Aave is enhancing its risk framework to ensure a more secure environment for every asset within its platforms. This new structure aims to govern all elements associated with Aave V3, V4, and Aave Horizon, establishing rigorous standards for asset onboarding, monitoring procedures, exposure management, and chain deployments.
#How Is Aave Structuring Its Risk Framework?
Aave’s risk framework is built on four key layers that collectively assure the safety of its operations: asset risk, bridging risk, monitoring systems combined with automated oracles, and chain risk. These layers distinctly outline the approach for assessing assets before they are listed, the criteria for ongoing review after they have been onboarded, and guidelines for when exposure should be reduced or eliminated altogether.
This initiative comes in response to the exploit of KelpDAO in April, which highlighted vulnerabilities in bridge configurations and off-chain infrastructures. Such weaknesses can transform a collateral asset into a risk factor for the entire protocol. The exploit led to the minting of around $292 million in unbacked rsETH via the LayerZero bridge, which was then used as collateral on Aave. In light of this, Aave is instituting new benchmarks for bridge disclosures, ensuring verifier independence, enforcing rate limits, introducing automated monitoring systems, and deploying defensive freeze mechanisms.
#What Requirements Are Associated with the Asset Risk Layer?

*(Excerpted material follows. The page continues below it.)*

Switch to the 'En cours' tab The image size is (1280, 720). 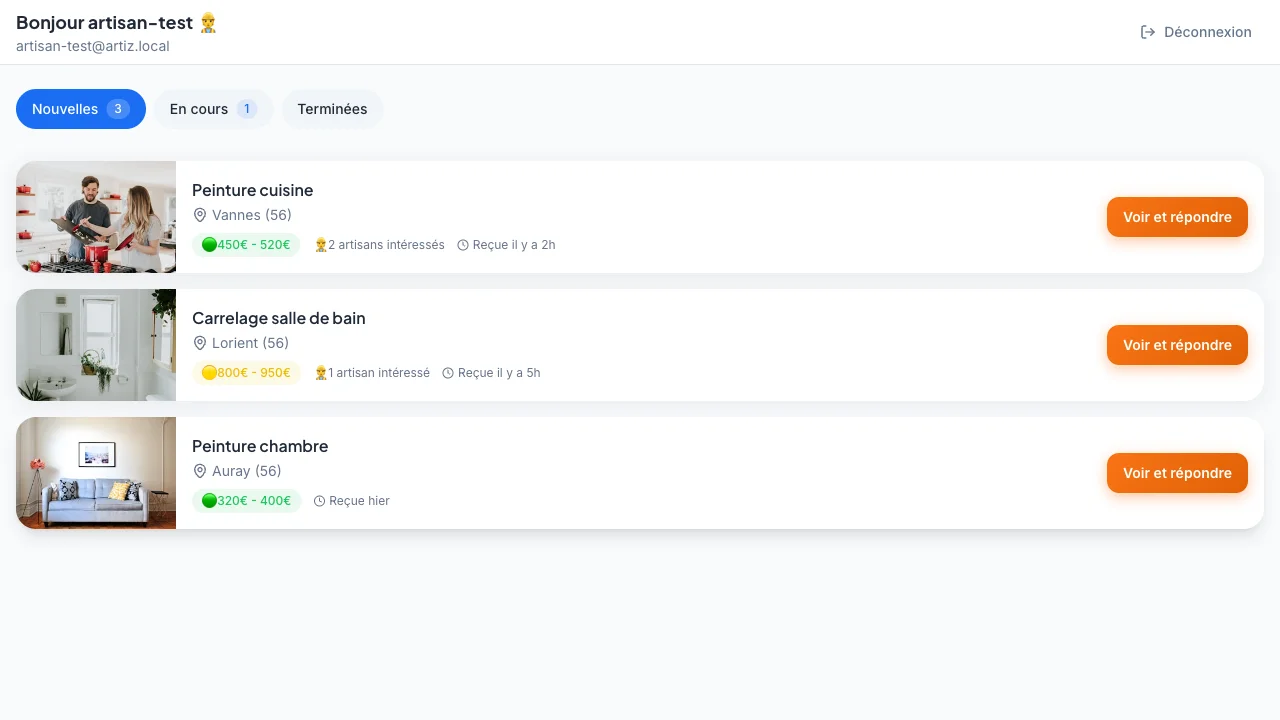click(213, 109)
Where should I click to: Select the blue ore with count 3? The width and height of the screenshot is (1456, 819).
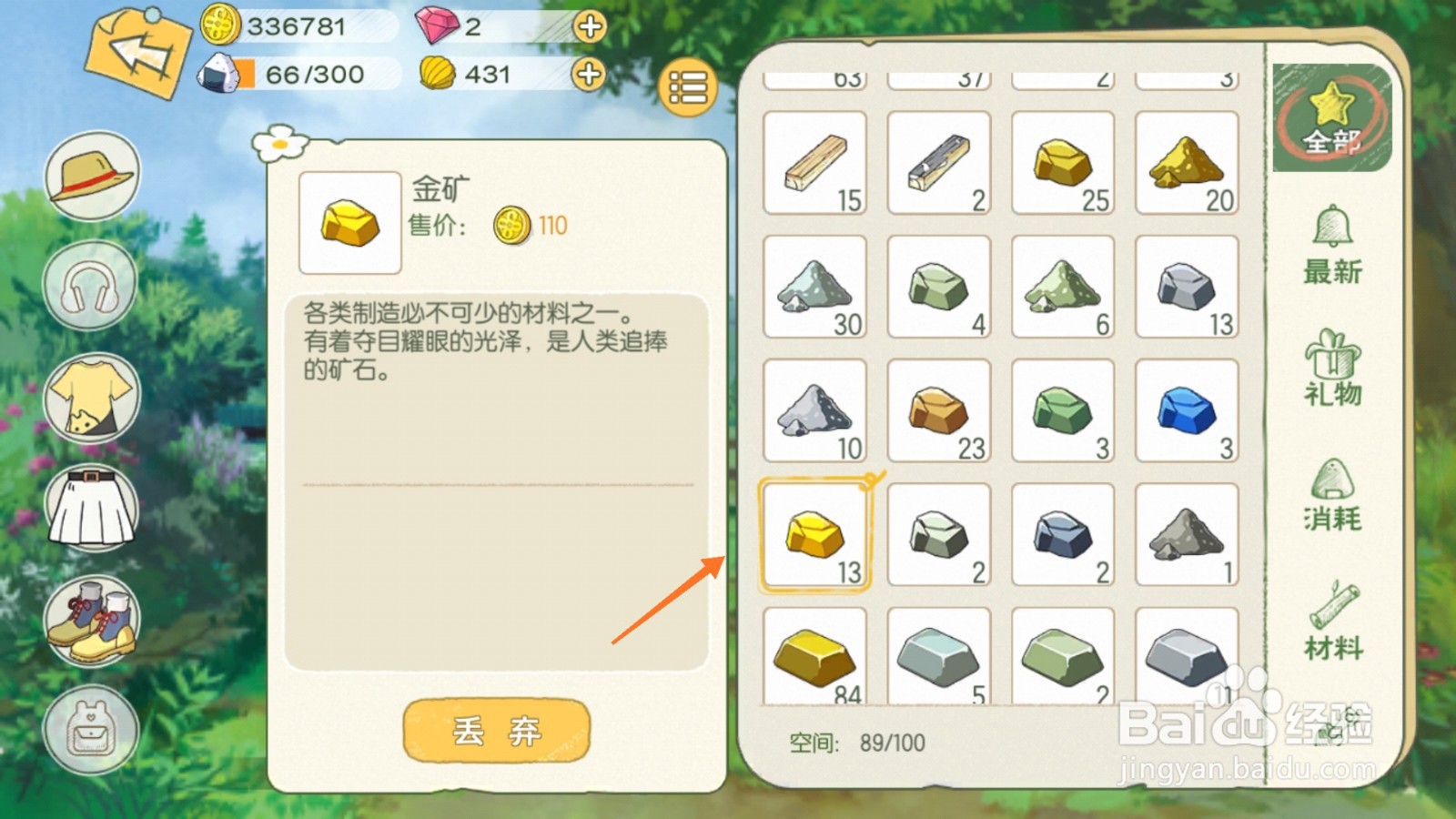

Under the asset risk layer, every asset presented for listing must satisfy stringent requirements. These include necessary audits, effective bug bounty coverage, adequate liquidity, established timelocks, verified signing authority, legal disclosures, visibility of backing details, and robust issuer operations. Any deficiencies, such as inadequate bug bounty coverage or unresolved audit issues, will constitute hard block conditions that preclude an asset's approval.
Furthermore, asset evaluations will no longer be a one-time check. Instead, Aave requires regular quarterly reviews of each asset's status, with additional assessments triggered by significant changes, like new chain deployments, contract upgrades, modifications to bridge routes, updates to oracle systems, or shifts in reserve backing.
#What Are the New Rules for Cross-Chain Assets?
In relation to bridge risk, Aave will implement stricter rules for assets that operate across different chains. This entails having a clearly documented topology for bridge routes, at least three independent verifiers, timelocked authority adjustments, dedicated pause pathways, route-specific rate limits, around-the-clock incident response protocols, and specialized monitoring teams. Routes failing to meet these mandatory criteria could experience reductions in caps, lower loan-to-value ratios, or be limited in cross-chain functionalities.
Additionally, the framework introduces rapid defensive strategies to mitigate risks that may escalate too quickly for governance to address. Aave can take immediate actions, such as freezing assets or reducing exposure when it detects warning signals, with human oversight required for restoring any limits post-alert.
In an emergency, the designated Risk Stewards will oversee recovery and parameter adjustments following a triggered alert. Should losses still accrue, the Umbrella protocol serves as an additional safeguard for the network.
#Are There Standards for Chain Deployments?
Aave's framework also stipulates criteria governing the chains where it operates. Chains that show insufficient infrastructure, low liquidity, weak governance, or inadequate monitoring support will endure stricter limitations for every asset associated with them. This comprehensive approach aims to secure Aave’s ecosystem while fostering investor confidence and protecting against future vulnerabilities.
By prioritizing rigorous reassessing procedures and implementing systemic safeguards, Aave is taking significant steps to maintain a secure environment for its users and assets. This proactive strategy is essential in a landscape where security threats continually evolve.